Внутри романа моей матери туго переплелось столько всего – любовь, грех, похоть, – что, казалось, ситуация обречена рано или поздно взорваться. Я считала своим долгом защитить ее – да на самом-то деле и всех нас – от этой неизбежности.
Я снова развернула мать лицом к зеркалу, висевшему на задней стороне двери; моя голова над ее в нашем общем отражении.
– Мама, что ты будешь делать, если кто-нибудь узнает? – спросила я.
– Никто никогда ничего не узнает, – заверила она. – Мы очень осторожны, Ренни. К тому же у нас есть ты, наше секретное оружие, – добавила она, поглаживая мои руки, лежавшие на ее плечах.
Я завела таймер. Хну следовало держать на волосах ровно час.

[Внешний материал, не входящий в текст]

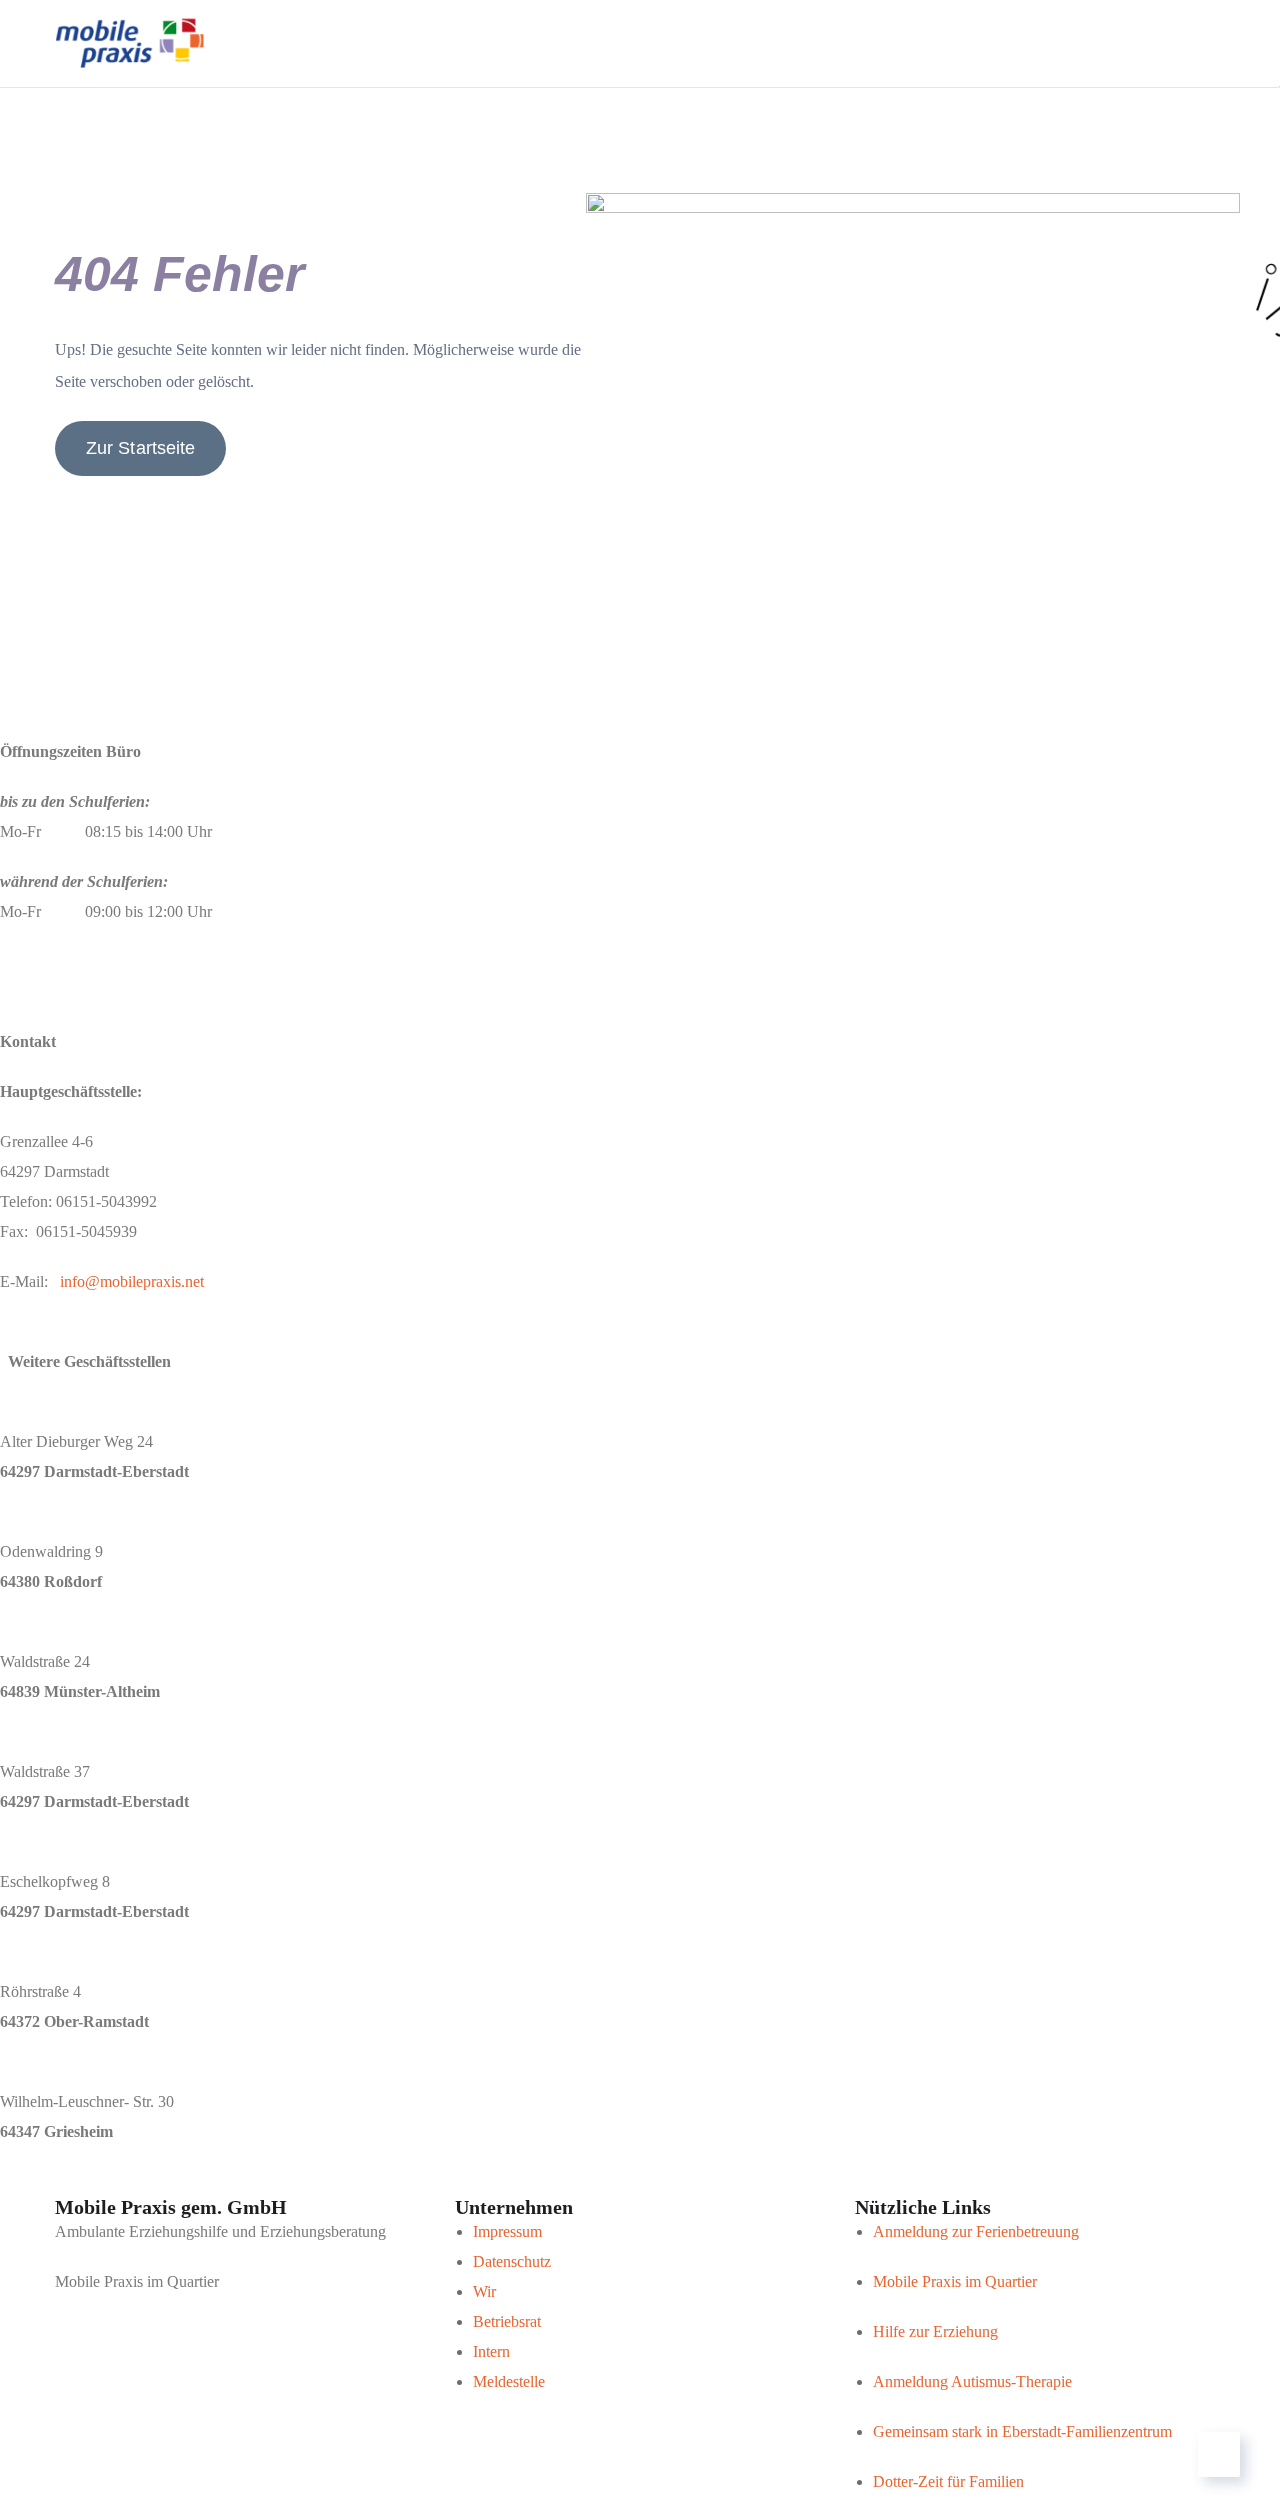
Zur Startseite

– Но что, если кто-то все же узнает? – не отступала я. Этот вопрос беспокоил меня постоянно. Что случится с ней, с нами, если правда выплывет на свет?
Она наклонилась поближе к зеркалу, то ли изучая какой-то изъян, которого я не видела, то ли просто выгадывая время.
– Ну, это было бы ужасно, и мне даже не хочется об этом думать, и это убило бы Чарльза – и Лили тоже, – проговорила она. – Они и без того слишком уязвимые. Но если это случится, мы с Беном будем вместе. Мы дали друг другу такое обещание.
Поначалу Малабар так же сильно, как и я, нервничала из-за возможности быть пойманной, поэтому мы скрупулезно заметали следы. Разрабатывали сложные алиби для свиданий в Нью-Йорке; она то навещала свою лучшую подругу, Бренду, холостячку и карьеристку, то, еще чаще, ухаживала за недужной мачехой, Джулией, второй женой моего деда, которая была намного младше его. Джулия, старше моей матери всего на пару лет, была запойной пьяницей с длинной историей алкоголических эпизодов; «кутежи» – так их называли в нашей семье. Это была идеальная отмазка. Дед умер годом раньше, поэтому мать не нуждалась в его сообщничестве, легко создавая себе прикрытие. Кроме того, она и в прошлом помогала Джулии, так что эта ложь была достаточно близка к истине, чтобы слетать с наших уст без усилий.
Когда я терзалась угрызениями совести из-за того, что мы скрываем тайну матери, разоблачая тайну бабушки, Малабар уверяла меня, что алкоголизм Джулии давным-давно не является ни для кого секретом.
– Когда напиваешься так, что валишься с ног, это ни для кого не тайна, даже если живешь на Пятой авеню. Поверь мне, Ренни, несмотря на иллюзии Джулии на этот счет, все знают, что у нее серьезная проблема.
Это было похоже на правду. В состоянии подпития Джулия чудила просто фантастически – раздевалась до белья на званых вечерах, теряла сознание в коридоре, где ничего не подозревавшие гости могли споткнуться о нее, лежащую в луже мочи. Имея под рукой такие истории, в какие впутывалась Джулия, не было проблемой в случае необходимости снять любые подозрения с Малабар.
Когда таймер сработал, Малабар приняла душ, смыла хну с волос, и мы перешли из ванной в ее гардеробную комнату, пожалуй, единственную комнату в доме по Эссекс-роуд, которую можно было назвать уютной. Это было наше любимое место для разговоров. Двуспальная кровать, туалетный столик с драпировкой в цветочек, табурет, обитый той же тканью и украшенный драпировками, – эта комната изобиловала текстилем и была по-хорошему старомодно-женственной. Моя мать, страдавшая бессонницей после смерти Кристофера, обычно спала в этой комнате, якобы потому что Чарльз храпел. Когда я приходила будить ее по утрам, что всегда было непросто, ее голова была спрятана между двух подушек на манер бутерброда, только нос выглядывал наружу.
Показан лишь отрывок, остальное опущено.